There’s a lot of talk in genomics about getting down to $100 or $200 a genome. But for the work you do, sequencing and data processing costs can still be in the $5,000 range. How do you bring that down?
It has definitely come down. In fact, by the time we ended up publishing the paper — as opposed to when we first did this calculation — the cost was already lower. And that was actually before the entry of these new companies to the market, which added downward pressure on costs of sequencing. You can buy the flow cells cheaper now.
We’re also more efficient with several of the compute steps, and so that is also reducing the cloud [computing] costs a little bit, which is important when you start to scale. And then because we can be a little bit lower on coverage, the overall sequencing is a little bit less.
You mentioned more companies entering the sequencing market. There’s been a lot of that lately, with Ultima, Element, Singular, Complete Genomics, PacBio, and others launching new instruments to compete with Illumina. What do you think of this rising competition?
There’s just never been a better time to be doing genomics. Now there are lots of choices. If you’re a genome center and you need to do half a million genomes, you’re going to be extremely price-sensitive. If you’re a clinical lab, where you get a few exomes and a few genomes every day, and what really matters to you is the highest possible accuracy for diagnosis, then you’re definitely going to make a different choice.

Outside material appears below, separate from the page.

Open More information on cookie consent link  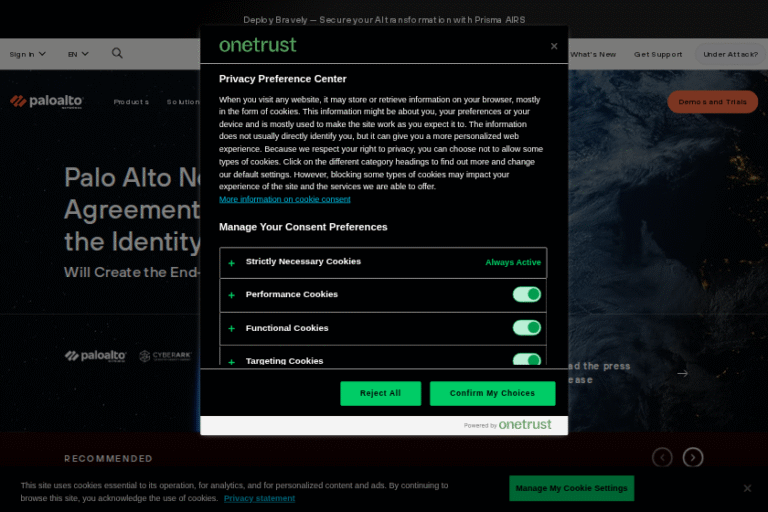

In the past, you didn’t really have that choice. There are definitely different applications for which these companies are focused with their technologies. I don’t think there has to necessarily be one winner. I think the competition is good for everyone.
As sequencing times and costs go down, what’s going to become the main obstacle to using genetic information in health care?
The challenge now is persuading payers to the very obvious fact that this technology makes patients’ lives better and saves them money. And that’s the amazing part. There are so many cost-effectiveness studies now for this technology and yet we are still paying people to sit on the phone all day long and debate with insurance companies. And in a world where we pay a very large amount of money for therapeutics, these diagnostics can be cost-saving and lifesaving. At some level, it’s hard to understand why it hasn’t been deployed much more readily.
Have you had your genome sequenced? If so, what did you learn?
I have, maybe more than once. I’m probably due for an update. The good news is that for most adults who’ve made it to a certain age and haven’t had any devastating diseases, it’s exceptionally rare that there’d be any large findings. On the other hand, for most people there are likely to be some findings of some importance.
In my case, I’m actually a APOE4 homozygote, so I have a risk for Alzheimer’s disease that I discovered from sequencing my genome. I’m now involved in discovery projects related to the genetics of Alzheimer’s with a colleague here at Stanford. And I’ve made lifestyle decisions as a result of that information. I exercise every day, and one of the reasons is I know I have family history risk and genetic risk embedded in my genome.